How can art history respond to the speed of the contemporary? How can the academic discipline – defined by peer-review and extended publishing timelines – adjust to the era of Twitter instantaneity and the 15 minute book? In my lecture, I leap (somewhat biographically) between textual examples, dissecting both the practical substance and the phenomenological dimensions of our contemporary pace. All of this leaping is in the service of understanding a slow discipline in a fast world.

OTHER ENTRIES

Lisa Philip-Harbutt, ‘From Community Artist to Leadership Bricoleur, (Freelancer)

This is a short visual story of Lisa Philip-Harbutt’s PhD. After 35 years working as a community artist Philip-Harbutt was interested in venturing into a context far from her usual experience, so she took on a PhD in the Business School. She found people searching for new models of leadership but still working within systems that were biased toward the charismatic hero. Informed by Arts-based research, Philip-Harbutt ran a series of art interventions in academic and industry workplaces, playfully pursuing post-heroic forms of Shared Leadership.

Nikolas Orr, ‘Digital archives and social media as sources’, (University of Newcastle)

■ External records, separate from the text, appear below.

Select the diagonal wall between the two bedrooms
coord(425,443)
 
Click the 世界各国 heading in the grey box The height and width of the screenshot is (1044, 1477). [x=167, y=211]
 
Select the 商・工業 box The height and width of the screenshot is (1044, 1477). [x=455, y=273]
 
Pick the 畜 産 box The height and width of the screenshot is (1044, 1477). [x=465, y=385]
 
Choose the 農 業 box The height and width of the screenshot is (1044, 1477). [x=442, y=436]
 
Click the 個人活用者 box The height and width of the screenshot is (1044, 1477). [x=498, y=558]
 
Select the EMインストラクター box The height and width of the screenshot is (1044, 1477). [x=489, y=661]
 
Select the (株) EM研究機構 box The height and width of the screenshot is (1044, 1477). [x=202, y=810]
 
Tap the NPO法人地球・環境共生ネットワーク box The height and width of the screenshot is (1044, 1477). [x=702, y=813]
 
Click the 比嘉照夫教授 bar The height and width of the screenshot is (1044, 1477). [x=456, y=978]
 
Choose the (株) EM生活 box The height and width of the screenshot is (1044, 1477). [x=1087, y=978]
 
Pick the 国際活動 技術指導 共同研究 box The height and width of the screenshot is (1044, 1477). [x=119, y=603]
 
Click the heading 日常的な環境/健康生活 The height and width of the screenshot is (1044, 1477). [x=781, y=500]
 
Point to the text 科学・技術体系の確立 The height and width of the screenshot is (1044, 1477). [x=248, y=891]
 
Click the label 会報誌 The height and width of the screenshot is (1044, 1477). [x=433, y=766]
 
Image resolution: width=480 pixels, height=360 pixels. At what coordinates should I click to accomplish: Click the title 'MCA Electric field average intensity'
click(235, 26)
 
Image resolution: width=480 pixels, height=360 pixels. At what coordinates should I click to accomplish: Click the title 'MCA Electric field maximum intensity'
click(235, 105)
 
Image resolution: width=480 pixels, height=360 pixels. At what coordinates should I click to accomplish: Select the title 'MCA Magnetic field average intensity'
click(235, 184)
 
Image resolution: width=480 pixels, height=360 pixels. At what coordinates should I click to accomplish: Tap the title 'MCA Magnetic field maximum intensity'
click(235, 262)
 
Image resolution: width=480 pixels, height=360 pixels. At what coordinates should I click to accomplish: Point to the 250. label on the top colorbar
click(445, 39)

With lock-downs preventing international travel and access to physical information sources, resilience and pragmatism have never been more important qualities for researchers. A PhD can’t simply stop in the face of adversity, but may need to be reformed to work within the ‘new normal’. This talk proposes practical methods for contemporary transnational historical research in the current context.